Règlement d’arbitrage CCI 2026 : ce qui change pour les entreprises

Une société d’ingénierie lyonnaise a introduit sa demande d’arbitrage le 12 juin 2026, sur le fondement d’une clause CCI signée en 2022. Son directeur juridique avait préparé le dossier selon l’habitude de la maison : demande synthétique, chiffrage affiné plus tard, acte de mission comme première vraie cristallisation des prétentions. Il a découvert qu’il n’y aurait pas d’acte de mission, que la conférence de gestion se tiendrait dans les trente jours, et qu’une demande oubliée ne s’ajouterait plus librement ensuite.

Le Règlement d’arbitrage de la Chambre de commerce internationale entré en vigueur le 1er juin 2026 constitue la révision la plus substantielle depuis une décennie. Cette page décrit ce qui change réellement pour une entreprise, arbitrage par arbitrage : le champ d’application dans le temps, la disparition de l’acte de mission obligatoire, le verrou posé sur les demandes nouvelles, la détermination anticipée, le relèvement du seuil de la procédure accélérée, la procédure très accélérée, les pouvoirs élargis de l’arbitre d’urgence, et les obligations nouvelles en matière de révélation et de financement.

1. À quels arbitrages le nouveau Règlement s’applique

Le Règlement 2026 s’applique à tout arbitrage introduit à compter du 1er juin 2026, sauf si les parties sont convenues de se soumettre au règlement en vigueur à une date antérieure (article 1(2)). Le critère est donc la date d’introduction de la procédure, non celle de la signature du contrat. Une clause conclue en 2019 produit ses effets sous le Règlement 2026 dès lors que la demande d’arbitrage est déposée après cette date.

Une exception importante tient au seuil de la procédure accélérée, qui dépend au contraire de la date de conclusion de la convention d’arbitrage. Cette dissociation mérite d’être comprise : le régime procédural est celui du jour où l’on saisit l’institution, tandis que l’accès de plein droit à la voie accélérée se mesure au jour où l’on a signé. Une entreprise qui gère un portefeuille de contrats anciens et récents applique donc deux grilles.

La conséquence pratique est immédiate pour les clauses existantes. Elles n’ont pas besoin d’être modifiées pour que le nouveau Règlement s’applique, mais elles méritent d’être relues, parce que les équilibres qu’elles ménageaient ont bougé. Une clause rédigée en considération d’un acte de mission qui n’existe plus, ou d’un seuil de procédure accélérée différent, ne dit plus tout à fait ce que son rédacteur croyait.

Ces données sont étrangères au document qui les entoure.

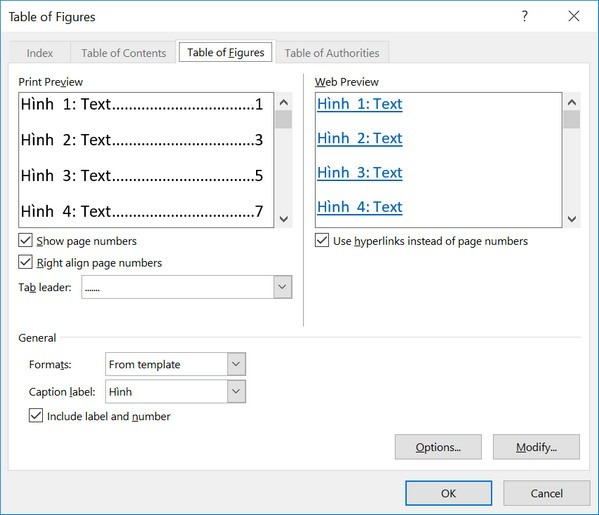This screenshot has width=599, height=515.
Task: Switch to the Index tab
Action: [40, 53]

2. La disparition de l’acte de mission, et la conférence des trente jours

L’acte de mission, document récapitulant les parties, leurs prétentions et les points litigieux, était depuis des décennies la singularité de l’arbitrage CCI. Il cesse d’être obligatoire. Le tribunal conserve la faculté de l’établir lorsqu’il l’estime utile, mais l’étape structurante devient la conférence de gestion initiale, qui doit se tenir dans les trente jours de la transmission du dossier au tribunal arbitral (article 24).

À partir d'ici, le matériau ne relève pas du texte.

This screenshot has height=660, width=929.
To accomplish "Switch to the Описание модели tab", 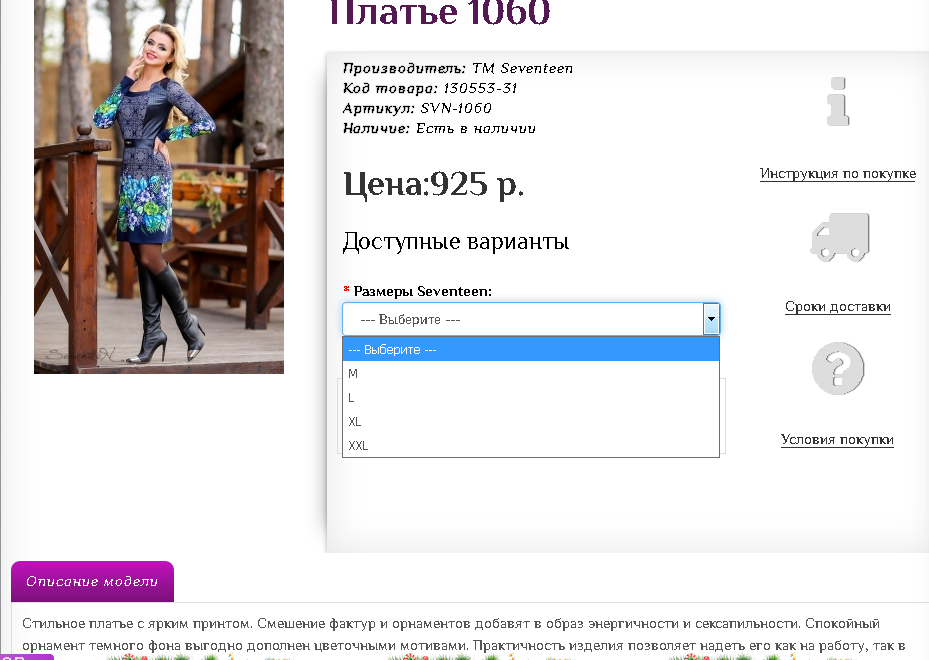I will pos(92,581).
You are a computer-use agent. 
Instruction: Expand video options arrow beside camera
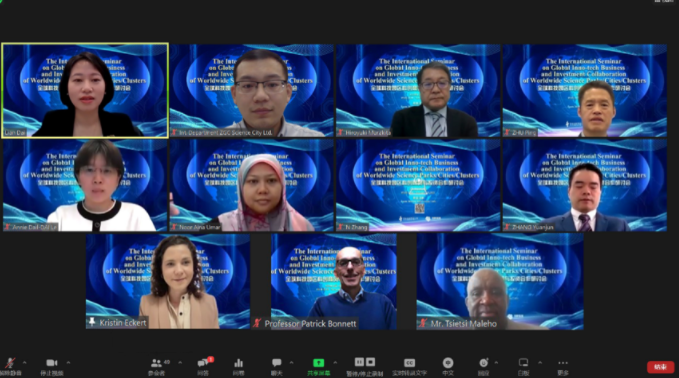pos(68,362)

Le gain de temps est réel : l’acte de mission consommait fréquemment six à dix semaines, entre projets successifs et discussions sur la formulation des questions litigieuses. Le déplacement de charge l’est tout autant. Ce que l’acte de mission obligeait à cristalliser deux ou trois mois après la transmission du dossier doit désormais être clair dès la demande et la réponse.

La conférence de gestion débouche sur une ordonnance de procédure qui fixe le calendrier, les modalités d’échange des écritures et de production des pièces, et les grandes options d’instruction. Elle est le moment où une partie bien préparée impose son tempo, et où une partie mal préparée accepte un calendrier qu’elle ne tiendra pas. Trente jours après la transmission du dossier, cela signifie en pratique une préparation engagée avant même le dépôt de la demande.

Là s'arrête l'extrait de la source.